Commercial composting systems
Salmet - The Salmet (www.salmet.com) composting system is widely used in Europe and a number of installations are in operation in the United States and Canada. A typical system for one million hens comprises three composting sheds 100 feet x 460 feet. Each shed has a single composter which processes two windrows each day on a three-day cycle. Manure is transported from houses by a conveyor and is deposited at the end of a selected row at approximately three-day intervals in rotation. Composters traverse the windrows on metal rails placed on raised concrete forms. The front 110 feet of the house has a concrete floor and an external pad. A special trailer is used to move the composter among the six windrows. The front 100 feet of each of the buildings is cladded in metal with the remaining 350 feet constructed similar to a plastic greenhouse. Fans are installed to remove excess moisture released from the composting manure. Salmet claims rapid composting using their system with conversion of manure into a saleable product within two to three weeks.

» **Given data**:

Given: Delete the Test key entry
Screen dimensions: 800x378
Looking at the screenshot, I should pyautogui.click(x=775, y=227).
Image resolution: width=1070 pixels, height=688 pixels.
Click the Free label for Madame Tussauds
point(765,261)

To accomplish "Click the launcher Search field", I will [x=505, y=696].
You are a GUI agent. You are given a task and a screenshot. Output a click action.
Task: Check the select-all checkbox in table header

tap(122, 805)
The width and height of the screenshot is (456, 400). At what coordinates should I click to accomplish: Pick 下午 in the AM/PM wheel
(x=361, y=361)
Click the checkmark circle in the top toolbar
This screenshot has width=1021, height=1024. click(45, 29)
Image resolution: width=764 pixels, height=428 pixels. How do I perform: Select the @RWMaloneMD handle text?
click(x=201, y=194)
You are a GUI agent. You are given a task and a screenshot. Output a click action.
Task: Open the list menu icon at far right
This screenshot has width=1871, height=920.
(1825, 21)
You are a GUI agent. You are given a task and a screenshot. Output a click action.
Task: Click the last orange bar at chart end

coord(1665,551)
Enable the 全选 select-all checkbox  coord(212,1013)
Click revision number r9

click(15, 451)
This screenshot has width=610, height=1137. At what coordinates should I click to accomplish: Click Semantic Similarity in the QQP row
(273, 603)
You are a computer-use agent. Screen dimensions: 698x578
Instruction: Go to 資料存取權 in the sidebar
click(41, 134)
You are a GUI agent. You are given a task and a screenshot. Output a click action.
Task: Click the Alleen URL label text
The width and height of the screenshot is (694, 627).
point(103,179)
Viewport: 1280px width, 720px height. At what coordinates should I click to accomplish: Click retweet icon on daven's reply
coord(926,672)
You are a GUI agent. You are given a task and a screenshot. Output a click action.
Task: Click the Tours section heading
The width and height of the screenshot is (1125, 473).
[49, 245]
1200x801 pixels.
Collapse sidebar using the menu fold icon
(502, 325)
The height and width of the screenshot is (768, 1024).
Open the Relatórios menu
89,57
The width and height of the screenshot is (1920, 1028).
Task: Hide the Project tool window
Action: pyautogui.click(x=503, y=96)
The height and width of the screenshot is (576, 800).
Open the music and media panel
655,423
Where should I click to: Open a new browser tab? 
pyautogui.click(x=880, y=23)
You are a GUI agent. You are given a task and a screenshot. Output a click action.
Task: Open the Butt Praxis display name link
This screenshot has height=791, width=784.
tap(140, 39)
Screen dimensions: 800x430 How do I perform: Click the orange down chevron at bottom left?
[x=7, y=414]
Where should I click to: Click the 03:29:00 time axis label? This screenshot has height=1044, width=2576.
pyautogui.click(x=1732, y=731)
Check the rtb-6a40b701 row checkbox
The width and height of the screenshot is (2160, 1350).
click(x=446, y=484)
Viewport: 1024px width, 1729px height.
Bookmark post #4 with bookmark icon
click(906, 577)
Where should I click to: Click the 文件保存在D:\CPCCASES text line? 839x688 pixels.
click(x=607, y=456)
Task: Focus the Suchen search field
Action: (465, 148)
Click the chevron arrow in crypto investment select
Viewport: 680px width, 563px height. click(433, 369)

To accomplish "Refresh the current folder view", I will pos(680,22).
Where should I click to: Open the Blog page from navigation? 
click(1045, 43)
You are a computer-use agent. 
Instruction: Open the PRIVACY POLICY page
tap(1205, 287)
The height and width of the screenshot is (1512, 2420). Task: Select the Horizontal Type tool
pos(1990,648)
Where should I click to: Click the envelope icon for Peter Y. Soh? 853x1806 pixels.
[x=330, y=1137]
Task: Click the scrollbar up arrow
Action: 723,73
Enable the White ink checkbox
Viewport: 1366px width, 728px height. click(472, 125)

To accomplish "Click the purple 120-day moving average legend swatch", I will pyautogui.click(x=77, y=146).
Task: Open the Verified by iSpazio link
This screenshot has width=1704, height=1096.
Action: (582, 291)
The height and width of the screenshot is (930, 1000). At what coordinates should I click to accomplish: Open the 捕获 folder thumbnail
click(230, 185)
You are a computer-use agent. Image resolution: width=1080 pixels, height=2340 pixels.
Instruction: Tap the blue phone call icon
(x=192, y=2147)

» **Objective A**: Decide whether each statement agrees with the Salmet passage, answering yes or no and quoting the words of the passage that settle it: (i) Each shed is equipped with two composters. (ii) Manure reaches the sheds by conveyor. (iii) Salmet claims manure becomes a saleable product within two to three weeks.
» **Objective B**:
Using the Salmet passage, answer each question:
(i) How many composting sheds make up a typical system for one million hens?
(ii) What do the composters run on as they cross the windrows?
(iii) Why are fans installed?
The entries that come after the Salmet passage are separate material with no link to it.

» **Full response A**:
(i) No: "Each shed has a single composter"
(ii) Yes: "Manure is transported from houses by a conveyor"
(iii) Yes: "conversion of manure into a saleable product within two to three weeks"

» **Full response B**:
(i) Three.
(ii) Metal rails placed on raised concrete forms.
(iii) To remove excess moisture released from the composting manure.